L.P. : Ça doit dépendre de ce qui vous arrive, de votre vécu. Vous parlez beaucoup de vous dans vos chansons.

J.S. : Oui, je parle de moi et je parle parfois des autres à travers moi. Je me sens comme un petit canal, un petit tuyau qui va de moi aux autres. Oui, je parle de moi, mais je ne me sens pas dans un trip narcissique. J'essaie toujours de donner un côté positif à mes chansons, quel que soit le sujet que j'évoque.
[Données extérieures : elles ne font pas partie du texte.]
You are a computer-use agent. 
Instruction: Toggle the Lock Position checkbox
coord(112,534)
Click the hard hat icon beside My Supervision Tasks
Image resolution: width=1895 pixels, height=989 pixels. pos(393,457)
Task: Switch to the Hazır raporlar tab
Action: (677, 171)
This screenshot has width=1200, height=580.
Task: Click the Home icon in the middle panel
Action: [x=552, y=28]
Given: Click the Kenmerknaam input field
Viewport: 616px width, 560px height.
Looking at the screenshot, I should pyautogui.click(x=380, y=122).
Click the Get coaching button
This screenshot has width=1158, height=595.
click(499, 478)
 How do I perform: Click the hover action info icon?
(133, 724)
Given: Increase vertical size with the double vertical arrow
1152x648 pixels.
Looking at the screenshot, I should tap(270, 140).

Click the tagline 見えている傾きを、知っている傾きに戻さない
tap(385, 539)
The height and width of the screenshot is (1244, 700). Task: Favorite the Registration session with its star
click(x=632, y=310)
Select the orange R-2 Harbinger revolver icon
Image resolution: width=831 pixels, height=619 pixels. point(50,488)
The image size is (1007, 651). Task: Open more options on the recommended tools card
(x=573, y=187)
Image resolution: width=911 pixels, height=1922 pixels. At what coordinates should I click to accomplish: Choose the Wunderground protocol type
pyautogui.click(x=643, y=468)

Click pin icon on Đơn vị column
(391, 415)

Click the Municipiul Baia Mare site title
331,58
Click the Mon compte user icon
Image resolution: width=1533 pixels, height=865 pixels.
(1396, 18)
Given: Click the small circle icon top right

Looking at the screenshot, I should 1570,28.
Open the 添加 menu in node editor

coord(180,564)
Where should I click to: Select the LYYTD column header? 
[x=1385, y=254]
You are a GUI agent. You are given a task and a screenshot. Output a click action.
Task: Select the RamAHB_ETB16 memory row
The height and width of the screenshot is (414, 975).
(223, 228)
Dans la chanson "Pars", qui est une chanson sur la violence conjugale, je dénonce quelque chose sur le plan de la femme qui fait une prise de conscience et qui dit : "Maintenant tu t'en vas". Et pour moi, c'est important parce que c'est du positif, car c'est d'amener autre chose que "Fout le dehors ce connard". Tu vois ? J'essaie qu'il y ait plusieurs niveaux de lecture dans mes chansons pour ceux qui ont envie de creuser. Comme ça, j'ai l'impression de servir un petit peu à quelque chose aussi.

L.P. : J'ai lu qu'on vous compare parfois avec des artistes tel que Patricia Kaas ou Véronique Sanson. Comment vous sentez-vous face à ces comparaisons ?

J.S. : Ça dépend. Moi je ne juge pas la comparaison elle-même, je juge l'intention de la comparaison. Si la personne aime Patricia Kaas et que moi, je ressemble à Patricia Kaas, ça me fait infiniment plaisir. Mais si elle la déteste et qu'elle m'y compare, alors c'est quelque chose de négatif.

L.P. : Je présume que vous aimeriez qu'un jour, on vous dise "Tu ressembles à Julie Salvador" ?

J.S. : Oui, mais je crois que ce n'est présentement pas possible. Ça le sera lorsque je commencerai à être connue. Pour le moment, j'arrive de nulle part, des gens ont entendu parler de moi, ils viennent voir mes spectacles, ils me découvrent, ils commencent à me découvrir. Ils ne peuvent donc pas me reconnaître. Mais je pense que le jour où, effectivement, on dira à quelqu'un d'autre : "Tu ressembles à Julie Salvador !", je vous invite tous à dîner ! (Rires) Les gens apprivoisent peu à peu mon univers, c'est parfait comme ça.